Input:
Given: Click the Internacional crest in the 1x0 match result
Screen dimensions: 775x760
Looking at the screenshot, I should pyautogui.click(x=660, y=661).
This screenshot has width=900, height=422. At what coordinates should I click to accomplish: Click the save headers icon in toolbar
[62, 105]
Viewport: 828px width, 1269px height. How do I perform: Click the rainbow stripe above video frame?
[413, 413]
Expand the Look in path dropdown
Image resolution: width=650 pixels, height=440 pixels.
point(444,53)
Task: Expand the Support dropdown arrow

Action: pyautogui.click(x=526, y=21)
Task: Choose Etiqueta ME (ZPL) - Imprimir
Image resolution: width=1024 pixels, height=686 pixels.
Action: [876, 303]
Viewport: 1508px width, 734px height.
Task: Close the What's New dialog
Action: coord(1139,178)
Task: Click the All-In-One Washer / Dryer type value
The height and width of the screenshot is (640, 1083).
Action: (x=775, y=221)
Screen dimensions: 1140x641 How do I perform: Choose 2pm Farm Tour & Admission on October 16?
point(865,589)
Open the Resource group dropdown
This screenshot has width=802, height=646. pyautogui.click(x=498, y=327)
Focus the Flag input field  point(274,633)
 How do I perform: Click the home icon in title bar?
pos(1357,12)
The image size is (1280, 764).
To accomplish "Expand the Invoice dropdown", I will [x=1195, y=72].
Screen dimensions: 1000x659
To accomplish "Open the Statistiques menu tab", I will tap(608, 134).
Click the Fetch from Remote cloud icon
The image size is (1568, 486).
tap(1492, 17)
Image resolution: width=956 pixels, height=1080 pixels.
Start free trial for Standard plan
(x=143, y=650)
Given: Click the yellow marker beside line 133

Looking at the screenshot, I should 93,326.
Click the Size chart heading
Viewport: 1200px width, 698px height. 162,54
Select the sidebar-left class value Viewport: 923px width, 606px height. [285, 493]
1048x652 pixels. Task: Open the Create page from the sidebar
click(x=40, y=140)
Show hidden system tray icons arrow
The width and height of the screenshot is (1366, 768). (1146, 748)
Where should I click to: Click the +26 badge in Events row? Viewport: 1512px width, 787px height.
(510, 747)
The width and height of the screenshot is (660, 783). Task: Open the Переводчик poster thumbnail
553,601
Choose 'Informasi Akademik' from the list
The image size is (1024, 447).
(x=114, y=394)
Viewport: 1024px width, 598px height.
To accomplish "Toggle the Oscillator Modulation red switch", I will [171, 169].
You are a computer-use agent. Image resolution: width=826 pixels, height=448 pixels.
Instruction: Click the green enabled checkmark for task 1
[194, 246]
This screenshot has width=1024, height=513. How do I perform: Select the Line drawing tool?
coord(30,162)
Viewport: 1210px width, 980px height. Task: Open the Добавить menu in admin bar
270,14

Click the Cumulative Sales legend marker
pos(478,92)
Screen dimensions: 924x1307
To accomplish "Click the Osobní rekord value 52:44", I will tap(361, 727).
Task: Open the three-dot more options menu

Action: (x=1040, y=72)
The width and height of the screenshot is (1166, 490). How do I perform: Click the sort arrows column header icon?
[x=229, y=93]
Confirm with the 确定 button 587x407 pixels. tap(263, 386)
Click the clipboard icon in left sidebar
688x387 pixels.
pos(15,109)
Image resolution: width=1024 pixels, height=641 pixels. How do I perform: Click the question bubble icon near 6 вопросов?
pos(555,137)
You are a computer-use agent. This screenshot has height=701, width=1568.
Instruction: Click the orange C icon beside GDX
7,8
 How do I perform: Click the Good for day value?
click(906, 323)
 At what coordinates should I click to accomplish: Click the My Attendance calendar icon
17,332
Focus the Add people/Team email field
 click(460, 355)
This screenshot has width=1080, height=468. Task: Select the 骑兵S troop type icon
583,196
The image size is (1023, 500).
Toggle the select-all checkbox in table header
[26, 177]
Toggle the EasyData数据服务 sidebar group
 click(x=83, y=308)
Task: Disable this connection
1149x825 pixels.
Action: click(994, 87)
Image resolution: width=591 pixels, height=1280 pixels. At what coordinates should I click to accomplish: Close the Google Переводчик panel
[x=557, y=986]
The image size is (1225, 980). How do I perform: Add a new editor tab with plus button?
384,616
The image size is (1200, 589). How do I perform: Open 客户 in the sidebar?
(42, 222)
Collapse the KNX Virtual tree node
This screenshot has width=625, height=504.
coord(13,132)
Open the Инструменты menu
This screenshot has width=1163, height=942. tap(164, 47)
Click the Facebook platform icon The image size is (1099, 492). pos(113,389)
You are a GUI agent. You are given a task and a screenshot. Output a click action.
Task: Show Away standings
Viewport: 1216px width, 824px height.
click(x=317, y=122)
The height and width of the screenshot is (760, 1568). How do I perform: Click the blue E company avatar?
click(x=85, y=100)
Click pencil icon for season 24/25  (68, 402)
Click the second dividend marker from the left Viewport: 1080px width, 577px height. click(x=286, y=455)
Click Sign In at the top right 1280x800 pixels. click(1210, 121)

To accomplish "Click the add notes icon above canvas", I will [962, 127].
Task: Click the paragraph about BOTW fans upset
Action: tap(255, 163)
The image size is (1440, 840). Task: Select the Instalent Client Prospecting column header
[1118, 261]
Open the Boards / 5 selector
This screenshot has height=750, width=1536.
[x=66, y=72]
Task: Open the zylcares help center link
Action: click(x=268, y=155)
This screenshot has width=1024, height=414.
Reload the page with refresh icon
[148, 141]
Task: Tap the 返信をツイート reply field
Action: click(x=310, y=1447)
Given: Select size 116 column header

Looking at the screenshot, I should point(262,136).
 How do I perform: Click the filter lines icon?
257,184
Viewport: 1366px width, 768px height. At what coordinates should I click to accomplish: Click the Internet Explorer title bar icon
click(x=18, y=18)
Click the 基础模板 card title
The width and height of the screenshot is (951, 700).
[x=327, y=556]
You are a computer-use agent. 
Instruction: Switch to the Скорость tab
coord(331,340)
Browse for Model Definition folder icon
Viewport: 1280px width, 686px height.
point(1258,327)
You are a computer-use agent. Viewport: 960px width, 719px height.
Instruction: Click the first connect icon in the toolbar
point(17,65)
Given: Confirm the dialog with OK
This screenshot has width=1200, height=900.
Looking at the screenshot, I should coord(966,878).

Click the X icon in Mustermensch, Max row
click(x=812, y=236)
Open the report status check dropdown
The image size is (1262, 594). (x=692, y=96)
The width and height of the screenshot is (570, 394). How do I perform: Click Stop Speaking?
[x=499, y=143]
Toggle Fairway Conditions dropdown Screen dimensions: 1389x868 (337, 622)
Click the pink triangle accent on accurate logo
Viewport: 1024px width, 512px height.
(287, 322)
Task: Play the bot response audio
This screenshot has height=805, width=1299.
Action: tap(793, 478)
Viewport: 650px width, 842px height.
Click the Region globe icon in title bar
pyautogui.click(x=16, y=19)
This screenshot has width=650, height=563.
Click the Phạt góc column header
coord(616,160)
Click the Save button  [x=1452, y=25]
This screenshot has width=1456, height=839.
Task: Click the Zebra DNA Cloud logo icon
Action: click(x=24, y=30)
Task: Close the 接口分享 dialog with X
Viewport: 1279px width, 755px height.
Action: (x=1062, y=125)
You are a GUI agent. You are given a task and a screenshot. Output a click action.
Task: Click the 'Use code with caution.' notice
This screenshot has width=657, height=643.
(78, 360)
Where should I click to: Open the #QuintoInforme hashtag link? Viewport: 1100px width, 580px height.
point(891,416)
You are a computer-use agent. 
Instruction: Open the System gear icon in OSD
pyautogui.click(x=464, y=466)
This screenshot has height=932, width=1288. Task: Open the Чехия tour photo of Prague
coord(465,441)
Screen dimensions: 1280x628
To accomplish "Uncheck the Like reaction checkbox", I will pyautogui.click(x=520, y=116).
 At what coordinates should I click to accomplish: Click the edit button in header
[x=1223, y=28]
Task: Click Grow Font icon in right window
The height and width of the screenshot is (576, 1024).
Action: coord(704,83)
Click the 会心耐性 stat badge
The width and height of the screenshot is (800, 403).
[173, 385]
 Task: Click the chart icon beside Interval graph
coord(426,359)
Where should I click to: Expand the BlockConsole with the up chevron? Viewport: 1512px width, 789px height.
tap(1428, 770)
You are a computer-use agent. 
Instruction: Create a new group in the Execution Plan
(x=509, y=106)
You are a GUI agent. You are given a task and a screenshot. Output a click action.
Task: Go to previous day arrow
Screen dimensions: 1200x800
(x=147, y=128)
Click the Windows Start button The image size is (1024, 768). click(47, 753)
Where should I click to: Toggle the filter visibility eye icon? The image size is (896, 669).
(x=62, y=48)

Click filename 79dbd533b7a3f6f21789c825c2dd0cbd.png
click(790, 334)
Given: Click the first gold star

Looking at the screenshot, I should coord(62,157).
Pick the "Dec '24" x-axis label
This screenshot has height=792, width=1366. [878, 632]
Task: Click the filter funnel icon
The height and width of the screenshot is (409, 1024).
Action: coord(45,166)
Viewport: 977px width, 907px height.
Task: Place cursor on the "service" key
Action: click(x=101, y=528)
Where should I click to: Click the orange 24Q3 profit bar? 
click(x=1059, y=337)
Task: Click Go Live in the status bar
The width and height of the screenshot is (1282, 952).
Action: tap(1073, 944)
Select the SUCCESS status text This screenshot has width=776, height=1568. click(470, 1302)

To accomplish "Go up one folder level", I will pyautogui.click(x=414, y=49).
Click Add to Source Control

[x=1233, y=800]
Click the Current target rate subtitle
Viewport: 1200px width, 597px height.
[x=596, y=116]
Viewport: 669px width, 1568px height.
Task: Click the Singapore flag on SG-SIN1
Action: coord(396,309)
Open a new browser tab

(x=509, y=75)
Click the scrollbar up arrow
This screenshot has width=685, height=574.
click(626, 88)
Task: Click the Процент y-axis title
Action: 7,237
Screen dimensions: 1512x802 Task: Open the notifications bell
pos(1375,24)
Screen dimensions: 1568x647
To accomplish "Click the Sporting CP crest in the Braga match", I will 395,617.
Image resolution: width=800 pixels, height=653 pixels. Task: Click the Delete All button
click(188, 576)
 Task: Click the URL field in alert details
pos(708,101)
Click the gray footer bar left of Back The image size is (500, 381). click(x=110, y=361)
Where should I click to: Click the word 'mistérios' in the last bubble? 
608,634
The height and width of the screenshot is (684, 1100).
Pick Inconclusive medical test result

Task brief:
Only the lines from the beginning of the listing through the line containing "Select the sidebar-left" are wanted, each restated word for word.

Result:
Given: Click the Internacional crest in the 1x0 match result
Screen dimensions: 775x760
Looking at the screenshot, I should pyautogui.click(x=660, y=661).
This screenshot has width=900, height=422. At what coordinates should I click to accomplish: Click the save headers icon in toolbar
[62, 105]
Viewport: 828px width, 1269px height. How do I perform: Click the rainbow stripe above video frame?
[413, 413]
Expand the Look in path dropdown
Image resolution: width=650 pixels, height=440 pixels.
point(444,53)
Task: Expand the Support dropdown arrow

Action: pyautogui.click(x=526, y=21)
Task: Choose Etiqueta ME (ZPL) - Imprimir
Image resolution: width=1024 pixels, height=686 pixels.
Action: [876, 303]
Viewport: 1508px width, 734px height.
Task: Close the What's New dialog
Action: coord(1139,178)
Task: Click the All-In-One Washer / Dryer type value
The height and width of the screenshot is (640, 1083).
Action: (x=775, y=221)
Screen dimensions: 1140x641 How do I perform: Choose 2pm Farm Tour & Admission on October 16?
point(865,589)
Open the Resource group dropdown
This screenshot has width=802, height=646. pyautogui.click(x=498, y=327)
Focus the Flag input field  point(274,633)
 How do I perform: Click the home icon in title bar?
pos(1357,12)
The image size is (1280, 764).
To accomplish "Expand the Invoice dropdown", I will [x=1195, y=72].
Screen dimensions: 1000x659
To accomplish "Open the Statistiques menu tab", I will tap(608, 134).
Click the Fetch from Remote cloud icon
The image size is (1568, 486).
tap(1492, 17)
Image resolution: width=956 pixels, height=1080 pixels.
Start free trial for Standard plan
(x=143, y=650)
Given: Click the yellow marker beside line 133

Looking at the screenshot, I should 93,326.
Click the Size chart heading
Viewport: 1200px width, 698px height. 162,54
Select the sidebar-left class value Viewport: 923px width, 606px height. [285, 493]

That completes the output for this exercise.